Exercise directions ▸ For the data below, restate word for word only the lines from the line containing "Trabalho (1169, 1451)" through the line containing "Mal (1324, 1387)", both ends included.

Entries shown ▸
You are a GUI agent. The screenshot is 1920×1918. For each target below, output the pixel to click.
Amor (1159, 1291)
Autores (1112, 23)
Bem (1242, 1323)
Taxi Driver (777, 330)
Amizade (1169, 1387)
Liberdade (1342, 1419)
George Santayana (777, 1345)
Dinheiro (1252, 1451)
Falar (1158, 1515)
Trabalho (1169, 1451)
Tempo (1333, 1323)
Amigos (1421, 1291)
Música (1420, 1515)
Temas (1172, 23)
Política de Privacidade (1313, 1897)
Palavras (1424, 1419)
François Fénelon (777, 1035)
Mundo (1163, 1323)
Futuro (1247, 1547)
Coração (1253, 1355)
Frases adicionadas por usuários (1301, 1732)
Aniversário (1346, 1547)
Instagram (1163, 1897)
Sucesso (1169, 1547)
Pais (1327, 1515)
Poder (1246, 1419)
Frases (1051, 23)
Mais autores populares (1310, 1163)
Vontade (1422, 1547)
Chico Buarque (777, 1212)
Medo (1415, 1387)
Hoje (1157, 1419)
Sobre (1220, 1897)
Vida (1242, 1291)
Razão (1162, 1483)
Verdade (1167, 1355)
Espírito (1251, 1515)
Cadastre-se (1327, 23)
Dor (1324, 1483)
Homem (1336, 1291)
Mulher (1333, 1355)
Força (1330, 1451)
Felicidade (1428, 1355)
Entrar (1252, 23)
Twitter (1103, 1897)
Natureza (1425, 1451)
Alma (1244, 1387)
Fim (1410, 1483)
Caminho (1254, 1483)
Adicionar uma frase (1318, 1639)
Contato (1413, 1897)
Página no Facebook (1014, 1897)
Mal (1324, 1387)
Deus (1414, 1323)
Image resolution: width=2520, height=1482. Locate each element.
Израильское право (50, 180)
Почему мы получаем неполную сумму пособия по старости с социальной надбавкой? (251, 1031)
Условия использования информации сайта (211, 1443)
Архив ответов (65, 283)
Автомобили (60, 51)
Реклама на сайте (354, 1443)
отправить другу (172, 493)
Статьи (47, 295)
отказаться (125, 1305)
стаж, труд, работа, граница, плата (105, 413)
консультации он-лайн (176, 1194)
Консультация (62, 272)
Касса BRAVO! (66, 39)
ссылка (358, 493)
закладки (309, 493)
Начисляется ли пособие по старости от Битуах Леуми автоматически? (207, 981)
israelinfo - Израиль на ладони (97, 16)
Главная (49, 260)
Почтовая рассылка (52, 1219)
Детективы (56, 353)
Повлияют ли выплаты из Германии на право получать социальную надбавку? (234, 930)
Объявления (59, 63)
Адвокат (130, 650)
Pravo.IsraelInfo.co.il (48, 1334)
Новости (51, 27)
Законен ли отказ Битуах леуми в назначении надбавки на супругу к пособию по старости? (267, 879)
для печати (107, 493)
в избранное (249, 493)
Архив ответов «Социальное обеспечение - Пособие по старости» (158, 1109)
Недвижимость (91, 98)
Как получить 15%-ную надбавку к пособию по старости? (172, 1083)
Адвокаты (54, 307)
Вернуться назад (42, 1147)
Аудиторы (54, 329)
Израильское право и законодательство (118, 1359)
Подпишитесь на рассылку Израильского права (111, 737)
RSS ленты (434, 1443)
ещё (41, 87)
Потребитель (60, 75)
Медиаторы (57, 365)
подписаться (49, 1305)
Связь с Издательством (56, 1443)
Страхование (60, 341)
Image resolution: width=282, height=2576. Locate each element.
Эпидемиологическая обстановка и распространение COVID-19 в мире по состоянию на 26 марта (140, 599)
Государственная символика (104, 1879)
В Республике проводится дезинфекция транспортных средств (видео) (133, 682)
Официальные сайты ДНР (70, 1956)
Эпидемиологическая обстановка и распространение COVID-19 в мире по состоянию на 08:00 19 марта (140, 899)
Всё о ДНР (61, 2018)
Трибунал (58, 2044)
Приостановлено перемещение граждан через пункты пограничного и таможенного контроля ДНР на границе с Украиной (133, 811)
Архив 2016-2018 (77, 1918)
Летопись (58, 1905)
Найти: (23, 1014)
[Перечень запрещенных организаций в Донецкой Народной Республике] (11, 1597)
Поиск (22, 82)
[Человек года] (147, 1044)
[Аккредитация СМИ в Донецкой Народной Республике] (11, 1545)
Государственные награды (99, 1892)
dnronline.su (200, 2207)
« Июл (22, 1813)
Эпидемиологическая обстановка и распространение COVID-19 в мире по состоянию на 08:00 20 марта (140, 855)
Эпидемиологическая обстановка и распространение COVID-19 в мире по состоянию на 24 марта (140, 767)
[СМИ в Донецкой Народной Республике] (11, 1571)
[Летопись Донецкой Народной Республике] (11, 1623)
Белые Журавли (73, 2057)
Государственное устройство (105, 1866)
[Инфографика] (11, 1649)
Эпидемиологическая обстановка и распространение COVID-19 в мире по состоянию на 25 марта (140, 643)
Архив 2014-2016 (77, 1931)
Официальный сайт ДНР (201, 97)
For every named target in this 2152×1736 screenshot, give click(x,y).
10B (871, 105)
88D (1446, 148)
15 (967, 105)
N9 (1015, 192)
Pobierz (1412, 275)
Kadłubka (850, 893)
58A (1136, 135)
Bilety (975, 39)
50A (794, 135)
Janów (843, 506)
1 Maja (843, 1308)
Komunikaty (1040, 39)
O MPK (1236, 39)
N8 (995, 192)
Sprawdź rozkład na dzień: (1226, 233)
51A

Answer to this task ▸
Trabalho (1169, 1451)
Tempo (1333, 1323)
Amigos (1421, 1291)
Música (1420, 1515)
Temas (1172, 23)
Política de Privacidade (1313, 1897)
Palavras (1424, 1419)
François Fénelon (777, 1035)
Mundo (1163, 1323)
Futuro (1247, 1547)
Coração (1253, 1355)
Frases adicionadas por usuários (1301, 1732)
Aniversário (1346, 1547)
Instagram (1163, 1897)
Sucesso (1169, 1547)
Pais (1327, 1515)
Poder (1246, 1419)
Frases (1051, 23)
Mais autores populares (1310, 1163)
Vontade (1422, 1547)
Chico Buarque (777, 1212)
Medo (1415, 1387)
Hoje (1157, 1419)
Sobre (1220, 1897)
Vida (1242, 1291)
Razão (1162, 1483)
Verdade (1167, 1355)
Espírito (1251, 1515)
Cadastre-se (1327, 23)
Dor (1324, 1483)
Homem (1336, 1291)
Mulher (1333, 1355)
Força (1330, 1451)
Felicidade (1428, 1355)
Entrar (1252, 23)
Twitter (1103, 1897)
Natureza (1425, 1451)
Alma (1244, 1387)
Fim (1410, 1483)
Caminho (1254, 1483)
Adicionar uma frase (1318, 1639)
Contato (1413, 1897)
Página no Facebook (1014, 1897)
Mal (1324, 1387)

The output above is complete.